Oui, je l’ai découvert très jeune, et il m’a ému parce qu’il s’intéresse aux raisons qui nous poussent à accepter une position et à en rejeter une autre, sans faire appel à nos croyances. Ensuite, il a fait passer nos préoccupations religieuses de la croyance à l’action, c’est-à-dire de la question « Dieu existe-t-il ? » à « comment devons nous agir ? » Et il aborde l’éthique de manière complètement différente que dans le contrat social de l’Occident, où chacun accomplit des bonnes actions à condition que les autres fassent de même.

 

Pour Bouddha, faire le bien n’est pas l’objet d’une transaction, les individus ont le devoir de faire unilatéralement ce qu’ils identifient comme le bien. Il faut faire le bien sans condition, c’est ce qui explique, par exemple, le fait que, dans le bouddhisme, les humains ont des devoirs envers des animaux sans défense et pas seulement envers les autres humains.

Vous aviez justement le projet de faire revivre la plus grande université bouddhiste de l’histoire, à Nalanda, dans le nord de l’Inde, avant de l’abandonner, en 2015. Pourquoi ?

Le commerce favorise les échanges et les interactions entre les peuples, mais il ne faut pas envisager les échanges mondiaux sous ce seul angle. La mondialisation est autant l’aboutissement de nouveaux débouchés commerciaux que la volonté de parler aux autres, d’apprendre à leur contact. L’activité intellectuelle pousse aussi les gens à voyager.

Si la route de la soie a permis aux marchandises de circuler entre l’Europe et l’Asie, au début de notre ère, la route de Nalanda a permis à des civilisations de voyager et de se rencontrer. Nalanda est la plus vieille université du monde, qui a attiré des étudiants de toute l’Asie entre le Ve et le XIe siècle. C’était la seule université où les Chinois étudiaient hors de Chine. La pédagogie était unique, car elle reposait sur le dialogue et le débat, et l’on y trouvait des cours de langue, d’astronomie, de météorologie, de médecine ou encore de sculpture.

 

Nalanda fait partie du patrimoine mondial. Pour favoriser le dialogue et les échanges entre cultures, le gouvernement indien avait voulu faire revivre ce projet et m’avait nommé chancelier de la nouvelle université de Nalanda. Hélas, ce projet n’a pas survécu à l’arrivée au pouvoir, en 2014, de l’hindouisme politique, qui ne veut voir dans l’Inde ancienne qu’une Inde hindoue !

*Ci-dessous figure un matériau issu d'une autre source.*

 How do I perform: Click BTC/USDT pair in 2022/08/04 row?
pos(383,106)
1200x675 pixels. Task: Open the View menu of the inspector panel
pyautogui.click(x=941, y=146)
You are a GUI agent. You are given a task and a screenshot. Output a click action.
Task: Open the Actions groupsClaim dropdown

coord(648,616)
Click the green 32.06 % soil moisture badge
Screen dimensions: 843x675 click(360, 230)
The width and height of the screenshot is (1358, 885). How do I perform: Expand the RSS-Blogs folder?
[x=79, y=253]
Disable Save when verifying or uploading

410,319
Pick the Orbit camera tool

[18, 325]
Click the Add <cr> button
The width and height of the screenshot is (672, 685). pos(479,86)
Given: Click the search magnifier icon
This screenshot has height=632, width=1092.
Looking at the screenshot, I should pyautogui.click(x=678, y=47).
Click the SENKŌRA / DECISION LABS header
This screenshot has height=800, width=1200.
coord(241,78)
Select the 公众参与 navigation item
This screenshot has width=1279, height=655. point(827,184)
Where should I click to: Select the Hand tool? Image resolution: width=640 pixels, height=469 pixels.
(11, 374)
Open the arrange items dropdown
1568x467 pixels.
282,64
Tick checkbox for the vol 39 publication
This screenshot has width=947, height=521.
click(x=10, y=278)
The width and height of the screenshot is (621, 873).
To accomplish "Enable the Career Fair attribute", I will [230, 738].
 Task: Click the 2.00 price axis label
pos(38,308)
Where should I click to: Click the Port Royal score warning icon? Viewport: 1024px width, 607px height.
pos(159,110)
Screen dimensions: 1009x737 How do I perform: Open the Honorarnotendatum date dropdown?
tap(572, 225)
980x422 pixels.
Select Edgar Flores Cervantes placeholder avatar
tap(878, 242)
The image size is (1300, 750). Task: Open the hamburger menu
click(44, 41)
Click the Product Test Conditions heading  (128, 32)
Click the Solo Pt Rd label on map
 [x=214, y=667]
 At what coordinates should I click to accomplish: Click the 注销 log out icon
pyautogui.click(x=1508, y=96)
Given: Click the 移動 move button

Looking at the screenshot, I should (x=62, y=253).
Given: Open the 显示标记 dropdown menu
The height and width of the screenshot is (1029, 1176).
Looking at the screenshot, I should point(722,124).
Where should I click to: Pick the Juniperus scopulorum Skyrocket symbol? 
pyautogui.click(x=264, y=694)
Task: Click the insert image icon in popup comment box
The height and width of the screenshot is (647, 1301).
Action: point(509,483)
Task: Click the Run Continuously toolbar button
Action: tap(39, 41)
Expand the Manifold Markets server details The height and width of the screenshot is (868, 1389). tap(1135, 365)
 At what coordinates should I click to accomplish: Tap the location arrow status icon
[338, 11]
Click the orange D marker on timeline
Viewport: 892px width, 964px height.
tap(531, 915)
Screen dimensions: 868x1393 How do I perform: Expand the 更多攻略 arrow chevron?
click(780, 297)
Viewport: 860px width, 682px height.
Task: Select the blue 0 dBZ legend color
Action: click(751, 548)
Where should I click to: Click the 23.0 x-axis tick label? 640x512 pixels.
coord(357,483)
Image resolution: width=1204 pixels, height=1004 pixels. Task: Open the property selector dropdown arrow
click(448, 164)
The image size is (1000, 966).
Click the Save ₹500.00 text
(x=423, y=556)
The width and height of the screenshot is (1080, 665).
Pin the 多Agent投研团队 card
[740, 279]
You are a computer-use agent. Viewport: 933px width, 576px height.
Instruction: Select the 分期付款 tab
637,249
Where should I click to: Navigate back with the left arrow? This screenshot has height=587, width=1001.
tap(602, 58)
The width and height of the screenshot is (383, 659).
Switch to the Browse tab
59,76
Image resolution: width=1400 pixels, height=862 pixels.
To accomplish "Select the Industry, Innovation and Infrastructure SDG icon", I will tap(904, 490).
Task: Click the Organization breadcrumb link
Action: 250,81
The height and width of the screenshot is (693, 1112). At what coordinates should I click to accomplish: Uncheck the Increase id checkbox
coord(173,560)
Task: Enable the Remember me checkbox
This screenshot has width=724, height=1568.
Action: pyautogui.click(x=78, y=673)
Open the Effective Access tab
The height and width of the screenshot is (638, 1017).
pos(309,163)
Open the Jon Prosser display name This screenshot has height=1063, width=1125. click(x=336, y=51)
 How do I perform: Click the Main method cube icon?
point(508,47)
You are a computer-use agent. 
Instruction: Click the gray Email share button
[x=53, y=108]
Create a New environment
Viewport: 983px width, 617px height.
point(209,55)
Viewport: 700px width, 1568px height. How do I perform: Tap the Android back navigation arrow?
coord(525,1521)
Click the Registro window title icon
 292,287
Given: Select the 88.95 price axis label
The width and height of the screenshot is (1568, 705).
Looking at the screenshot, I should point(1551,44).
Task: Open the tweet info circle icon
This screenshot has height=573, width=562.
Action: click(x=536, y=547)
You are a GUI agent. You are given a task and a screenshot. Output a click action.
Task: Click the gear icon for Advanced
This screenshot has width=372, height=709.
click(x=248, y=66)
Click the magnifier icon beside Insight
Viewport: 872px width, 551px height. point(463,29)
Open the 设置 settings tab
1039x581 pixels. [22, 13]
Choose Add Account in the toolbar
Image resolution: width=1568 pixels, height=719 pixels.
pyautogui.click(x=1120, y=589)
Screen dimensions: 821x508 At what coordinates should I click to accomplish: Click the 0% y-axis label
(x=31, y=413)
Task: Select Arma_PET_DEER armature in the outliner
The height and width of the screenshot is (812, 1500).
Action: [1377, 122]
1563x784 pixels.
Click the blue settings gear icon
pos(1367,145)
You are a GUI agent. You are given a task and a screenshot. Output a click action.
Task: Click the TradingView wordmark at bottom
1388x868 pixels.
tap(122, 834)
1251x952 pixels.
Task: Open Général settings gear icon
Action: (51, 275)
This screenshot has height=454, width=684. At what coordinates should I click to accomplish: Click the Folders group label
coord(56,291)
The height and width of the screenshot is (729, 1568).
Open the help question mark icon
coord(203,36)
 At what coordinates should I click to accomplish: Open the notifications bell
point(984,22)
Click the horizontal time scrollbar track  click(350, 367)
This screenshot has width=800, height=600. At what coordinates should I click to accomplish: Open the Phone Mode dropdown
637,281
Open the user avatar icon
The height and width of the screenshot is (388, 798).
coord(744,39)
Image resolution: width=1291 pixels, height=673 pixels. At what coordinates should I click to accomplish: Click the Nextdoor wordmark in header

N’avez-vous pas sous-estimé l’impact du changement climatique dans la lutte contre la pauvreté ?

Le changement climatique m’a toujours beaucoup intéressé, mais, avec d’autres économistes, nous l’avons trop négligé, et c’était une erreur. J’ai pris conscience du danger du changement climatique bien trop tard, mais il ne faut pas penser qu’il est la seule cause de la pauvreté. Il y a, par exemple, une région très pauvre de l’est de l’Inde, dans l’Orissa, qui est souvent ravagée par les cyclones. Tout le monde en a déduit que le niveau élevé de pauvreté est la conséquence des catastrophes naturelles, et donc du réchauffement climatique, ce qui est en partie vrai, mais il y a d’autres causes qui ne doivent pas être sous-estimées, comme l’absence de programmes publics de garantie de l’emploi ou de subvention des prix alimentaires.